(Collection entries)
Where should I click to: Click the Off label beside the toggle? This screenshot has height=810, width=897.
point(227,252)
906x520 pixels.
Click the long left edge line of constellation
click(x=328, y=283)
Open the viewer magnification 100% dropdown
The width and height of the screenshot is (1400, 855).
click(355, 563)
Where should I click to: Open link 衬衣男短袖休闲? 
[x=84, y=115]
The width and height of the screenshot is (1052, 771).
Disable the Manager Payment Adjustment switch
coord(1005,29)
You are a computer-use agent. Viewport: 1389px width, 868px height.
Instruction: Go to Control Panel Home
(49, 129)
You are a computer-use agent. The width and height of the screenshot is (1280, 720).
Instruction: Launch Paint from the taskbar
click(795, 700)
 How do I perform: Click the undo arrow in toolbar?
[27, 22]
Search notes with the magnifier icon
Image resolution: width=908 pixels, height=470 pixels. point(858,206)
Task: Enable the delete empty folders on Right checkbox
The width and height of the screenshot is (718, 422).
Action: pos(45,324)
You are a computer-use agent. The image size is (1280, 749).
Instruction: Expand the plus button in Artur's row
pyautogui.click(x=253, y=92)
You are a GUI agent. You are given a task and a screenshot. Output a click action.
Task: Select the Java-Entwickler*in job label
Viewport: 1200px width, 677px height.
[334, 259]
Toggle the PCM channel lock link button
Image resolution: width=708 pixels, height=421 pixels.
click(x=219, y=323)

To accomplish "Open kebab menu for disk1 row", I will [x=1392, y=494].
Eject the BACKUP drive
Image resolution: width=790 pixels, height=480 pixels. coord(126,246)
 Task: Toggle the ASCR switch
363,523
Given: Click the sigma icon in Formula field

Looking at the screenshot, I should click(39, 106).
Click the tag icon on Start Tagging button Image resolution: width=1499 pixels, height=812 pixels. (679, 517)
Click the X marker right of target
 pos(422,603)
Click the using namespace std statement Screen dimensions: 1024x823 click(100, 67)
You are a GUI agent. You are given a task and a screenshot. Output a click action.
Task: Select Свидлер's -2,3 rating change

What to do
Reproduce every item above verbatim, changing nothing.

Solution
Where should I click to: Click the Off label beside the toggle? This screenshot has height=810, width=897.
point(227,252)
906x520 pixels.
Click the long left edge line of constellation
click(x=328, y=283)
Open the viewer magnification 100% dropdown
The width and height of the screenshot is (1400, 855).
click(355, 563)
Where should I click to: Open link 衬衣男短袖休闲? 
[x=84, y=115]
The width and height of the screenshot is (1052, 771).
Disable the Manager Payment Adjustment switch
coord(1005,29)
You are a computer-use agent. Viewport: 1389px width, 868px height.
Instruction: Go to Control Panel Home
(49, 129)
You are a computer-use agent. The width and height of the screenshot is (1280, 720).
Instruction: Launch Paint from the taskbar
click(795, 700)
 How do I perform: Click the undo arrow in toolbar?
[27, 22]
Search notes with the magnifier icon
Image resolution: width=908 pixels, height=470 pixels. point(858,206)
Task: Enable the delete empty folders on Right checkbox
The width and height of the screenshot is (718, 422).
Action: pos(45,324)
You are a computer-use agent. The image size is (1280, 749).
Instruction: Expand the plus button in Artur's row
pyautogui.click(x=253, y=92)
You are a GUI agent. You are given a task and a screenshot. Output a click action.
Task: Select the Java-Entwickler*in job label
Viewport: 1200px width, 677px height.
[334, 259]
Toggle the PCM channel lock link button
Image resolution: width=708 pixels, height=421 pixels.
click(x=219, y=323)

To accomplish "Open kebab menu for disk1 row", I will [x=1392, y=494].
Eject the BACKUP drive
Image resolution: width=790 pixels, height=480 pixels. coord(126,246)
 Task: Toggle the ASCR switch
363,523
Given: Click the sigma icon in Formula field

Looking at the screenshot, I should click(39, 106).
Click the tag icon on Start Tagging button Image resolution: width=1499 pixels, height=812 pixels. (679, 517)
Click the X marker right of target
 pos(422,603)
Click the using namespace std statement Screen dimensions: 1024x823 click(100, 67)
You are a GUI agent. You are given a task and a screenshot. Output a click action.
Task: Select Свидлер's -2,3 rating change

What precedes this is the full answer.